Она улыбнулась игриво:
- Барышня появилась, Константин Константинович? А?
- Нет, это бабушке, - смутился Костя.
- Ладно, пишите бабушкин адрес, а я свой допишу.
- Вы же не скажете никому, Аннушка?
- Нет, конечно, моя радость!
Неожиданный поворот
Костя считал дни с момента, когда Аннушка бросила в городе его письмо. Со всеми возможными допущениями он рассчитывал получить ответ от бабушки не позже чем через три недели. Сегодня минул седьмой день. Завтра будет восемь…
"Бабулечка, милая, только не говори "нет"!.. Хотя я все равно уеду, - думал Костя. - И ничто не способно удержать меня здесь. Даже эти темно-серые глаза - такие умные и такие… такие страстные".
Фаина Гайнутдинова… Файка… Шустрая девчонка. Теперь уже девушка - стройная, гибкая, с каштановой блестящей косой через плечо, с легкими завитками над большим гладким бледным лбом и по сторонам покрытых румянцем высоких скул. Они занимались у одной учительницы музыки, у Ларисы Абрамовны, и часто встречались в ее доме. А в последнее время Файка стала дожидаться конца Костиного урока в скверике около дома учительницы. Она сидела на скамеечке, прижав к груди коричневую нотную папку с оттиснутой лирой на лицевой стороне - такую же, как у Кости. Она сидела ровно и недвижно и смотрела прямо перед собой. Прежде чем выйти из дома, Костя выглядывал из окна подъезда, смотрел на Файкин красивый профиль, в очередной раз задавал себе вопрос: "Что ей от меня нужно?", не находил ответа и спускался во двор. Проходил мимо застывшей фигуры, делая вид, что не смотрит по сторонам и не замечает ее. Фигура оживала в момент, когда Костя равнялся с ней, поднималась со скамейки и пристраивалась рядом.

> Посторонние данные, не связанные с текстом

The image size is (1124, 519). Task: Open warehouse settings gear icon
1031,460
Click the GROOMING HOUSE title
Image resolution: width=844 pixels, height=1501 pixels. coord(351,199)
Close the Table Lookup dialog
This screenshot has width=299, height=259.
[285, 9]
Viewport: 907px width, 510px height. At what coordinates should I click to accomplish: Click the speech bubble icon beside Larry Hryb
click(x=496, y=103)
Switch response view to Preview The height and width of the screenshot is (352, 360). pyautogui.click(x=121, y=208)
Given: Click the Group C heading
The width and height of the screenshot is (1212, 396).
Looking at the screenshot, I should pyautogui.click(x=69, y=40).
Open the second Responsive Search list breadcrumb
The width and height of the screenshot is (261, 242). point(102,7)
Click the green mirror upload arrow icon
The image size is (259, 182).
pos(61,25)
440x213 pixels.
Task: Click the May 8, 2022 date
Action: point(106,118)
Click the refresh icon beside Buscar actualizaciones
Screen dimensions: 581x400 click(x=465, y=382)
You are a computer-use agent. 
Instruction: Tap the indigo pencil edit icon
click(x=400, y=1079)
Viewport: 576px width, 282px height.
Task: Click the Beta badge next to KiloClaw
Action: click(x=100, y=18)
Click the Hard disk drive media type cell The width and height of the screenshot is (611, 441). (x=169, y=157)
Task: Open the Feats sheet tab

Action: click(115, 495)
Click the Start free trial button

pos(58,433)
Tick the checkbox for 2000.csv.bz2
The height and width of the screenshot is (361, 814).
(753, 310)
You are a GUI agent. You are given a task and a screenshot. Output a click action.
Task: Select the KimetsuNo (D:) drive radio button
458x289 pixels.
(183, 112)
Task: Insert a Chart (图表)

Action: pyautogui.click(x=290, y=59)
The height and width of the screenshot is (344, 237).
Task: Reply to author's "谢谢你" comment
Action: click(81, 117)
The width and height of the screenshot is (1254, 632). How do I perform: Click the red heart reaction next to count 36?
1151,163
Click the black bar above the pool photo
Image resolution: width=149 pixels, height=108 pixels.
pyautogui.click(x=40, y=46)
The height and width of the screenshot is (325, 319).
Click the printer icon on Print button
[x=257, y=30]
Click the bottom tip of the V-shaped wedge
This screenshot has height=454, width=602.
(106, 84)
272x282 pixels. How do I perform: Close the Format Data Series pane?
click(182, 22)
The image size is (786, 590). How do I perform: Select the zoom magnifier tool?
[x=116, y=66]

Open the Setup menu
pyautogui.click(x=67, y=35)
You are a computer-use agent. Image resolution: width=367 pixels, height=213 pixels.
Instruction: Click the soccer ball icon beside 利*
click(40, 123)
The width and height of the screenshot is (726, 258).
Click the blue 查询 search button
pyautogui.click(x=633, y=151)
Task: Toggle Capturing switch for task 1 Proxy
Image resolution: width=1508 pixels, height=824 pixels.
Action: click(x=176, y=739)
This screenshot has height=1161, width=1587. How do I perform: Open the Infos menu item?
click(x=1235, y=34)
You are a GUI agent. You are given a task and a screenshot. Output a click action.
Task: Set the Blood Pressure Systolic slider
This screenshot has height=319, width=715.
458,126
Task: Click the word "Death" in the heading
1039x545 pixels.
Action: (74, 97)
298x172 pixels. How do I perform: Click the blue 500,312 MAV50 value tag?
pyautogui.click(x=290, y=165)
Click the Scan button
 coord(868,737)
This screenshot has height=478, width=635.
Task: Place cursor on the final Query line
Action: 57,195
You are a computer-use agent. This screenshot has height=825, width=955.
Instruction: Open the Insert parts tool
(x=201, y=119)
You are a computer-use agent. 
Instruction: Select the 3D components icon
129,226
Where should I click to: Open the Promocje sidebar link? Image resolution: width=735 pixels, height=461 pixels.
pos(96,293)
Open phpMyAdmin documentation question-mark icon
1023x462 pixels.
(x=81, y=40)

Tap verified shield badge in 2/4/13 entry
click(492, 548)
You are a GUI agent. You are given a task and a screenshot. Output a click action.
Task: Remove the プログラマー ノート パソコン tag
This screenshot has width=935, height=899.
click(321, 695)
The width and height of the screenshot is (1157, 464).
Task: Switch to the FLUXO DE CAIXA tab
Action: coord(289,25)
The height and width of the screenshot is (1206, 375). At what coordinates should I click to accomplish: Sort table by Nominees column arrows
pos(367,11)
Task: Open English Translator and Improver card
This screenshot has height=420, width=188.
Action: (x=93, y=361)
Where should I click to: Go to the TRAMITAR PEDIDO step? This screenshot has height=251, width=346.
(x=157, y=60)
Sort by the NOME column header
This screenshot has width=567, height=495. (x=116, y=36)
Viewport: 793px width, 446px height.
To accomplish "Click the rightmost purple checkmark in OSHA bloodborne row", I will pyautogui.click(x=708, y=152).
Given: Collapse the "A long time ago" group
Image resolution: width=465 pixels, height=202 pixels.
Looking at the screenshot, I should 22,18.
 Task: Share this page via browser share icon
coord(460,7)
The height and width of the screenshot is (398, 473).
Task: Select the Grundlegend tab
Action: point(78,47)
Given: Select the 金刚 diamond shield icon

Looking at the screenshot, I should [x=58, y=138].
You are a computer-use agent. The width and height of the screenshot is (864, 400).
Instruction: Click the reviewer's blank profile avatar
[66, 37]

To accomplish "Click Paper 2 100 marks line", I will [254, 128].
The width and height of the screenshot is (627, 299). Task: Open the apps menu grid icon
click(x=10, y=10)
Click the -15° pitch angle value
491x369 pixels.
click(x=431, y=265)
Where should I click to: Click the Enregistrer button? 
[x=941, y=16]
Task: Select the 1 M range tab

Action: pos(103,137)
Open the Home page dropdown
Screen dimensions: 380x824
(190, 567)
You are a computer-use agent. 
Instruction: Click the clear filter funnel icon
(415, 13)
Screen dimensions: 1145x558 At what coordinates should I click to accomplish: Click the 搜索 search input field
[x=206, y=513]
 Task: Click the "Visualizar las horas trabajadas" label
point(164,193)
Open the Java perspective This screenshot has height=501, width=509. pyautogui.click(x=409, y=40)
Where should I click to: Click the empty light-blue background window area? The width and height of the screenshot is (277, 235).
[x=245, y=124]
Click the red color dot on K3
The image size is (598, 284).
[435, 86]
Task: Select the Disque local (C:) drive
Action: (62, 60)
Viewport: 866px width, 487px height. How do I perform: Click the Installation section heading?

Иногда они шли молча. Иногда Файка спрашивала о чем-то вроде: "Тебе больше нравится Шопен или Бетховен?" Костя отвечал, что ему больше нравится джаз.
И вот совсем недавно Файка сказала Косте:
- Ты, Колотозашвили, как засушенный богомол.
- Это еще почему? - спросил Костя.
- Потому что неживой какой-то.
- А почему богомол?
- Такой же длиннорукий и длинноногий.
- А тебе больше нравятся короткорукие и коротконогие? - засмеялся он.
- Дурак, - сказала Файка. - Мне нравишься ты.
- И что, если кто-то нравится, его нужно обзывать? Дураком и высушенным насекомым? - Он остановился и смотрел на спину Файки: стройную, гибкую, тонкую, извивающуюся при каждом шаге… - А ты похожа на ящерицу.
Файка оглянулась, остановилась. Вот тогда он по-настоящему и увидел ее глубокие, темные, как штормящее море, глаза, ее гладкий лоб, порозовевшие скулы…
* * *
- А-а-а! Так эту ты и обрюхатил! А-а-а-а! - Крик матери перешел в визг.
- Заткнись! - зло бросил отец. - Твою истерику слушать некому! Все ушли! Я - единственный слушатель. Но на меня это не производит впечатления!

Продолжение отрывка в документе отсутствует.